Source excerpt:
# Aneth Ismasson



## Ryebrynn (Dec 13, 2010)

to honor all lost betta fish...


----------



## Ryebrynn (Dec 13, 2010)

*Hi...



I am Ryebrynn Shveer, and my fish Aneth Ismarsson Dieed From "Fin Rot" on November 29, 2010 i hope that whosoever gets on this thread will honor my lost Betta Fish, Aneth Ismarsson*


----------



## vaygirl (Sep 10, 2009)

So sorry about your fish.  RIP Aneth.


----------



## Ryebrynn (Dec 13, 2010)

*Replying to vaygirl*

Thanks, it is so sad i cry about every night...


----------



## Ryebrynn (Dec 13, 2010)

heres a picture of Aneth
(click on URL)

http://2.bp.blogspot.com/_FIlCdAILjdU/TOxOSxCVbhI/AAAAAAAABME/j6HD4FtptN0/s1600/Nov.+2010+023.JPG


----------



## Ryebrynn (Dec 13, 2010)

Hi  i am back i had to cry for a while


----------



## baylee767 (Nov 5, 2010)

He was a cute little fish )= RIP Aneth


----------



## Ryebrynn (Dec 13, 2010)

yeah he was cute... i miss him


----------



## Nutt007 (Sep 22, 2009)

Sorry about your loss. But I couldn't help but notice you were keeping him in a bowl. Read around on this forum and your next betta will live much longer.


----------

Dataset content:

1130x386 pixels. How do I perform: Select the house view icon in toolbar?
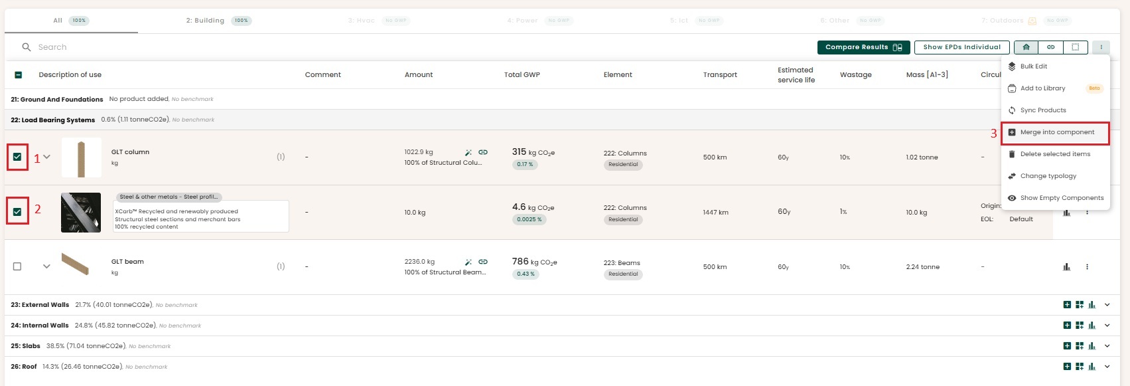point(1026,47)
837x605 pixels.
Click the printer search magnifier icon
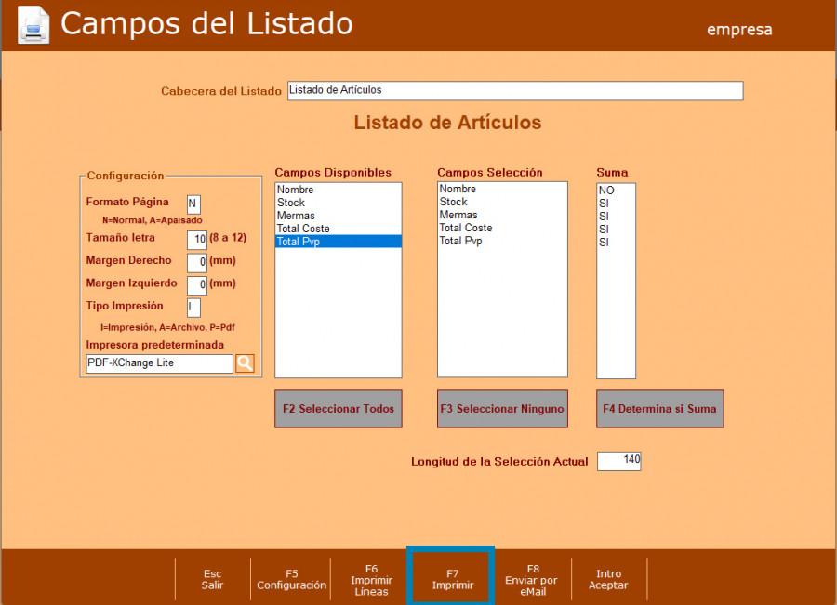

The exercise: Copy the betta memorial thread from "Sorry about your loss." to "live much longer.", swapping "bowl" for "vase".

Output:
Sorry about your loss. But I couldn't help but notice you were keeping him in a vase. Read around on this forum and your next betta will live much longer.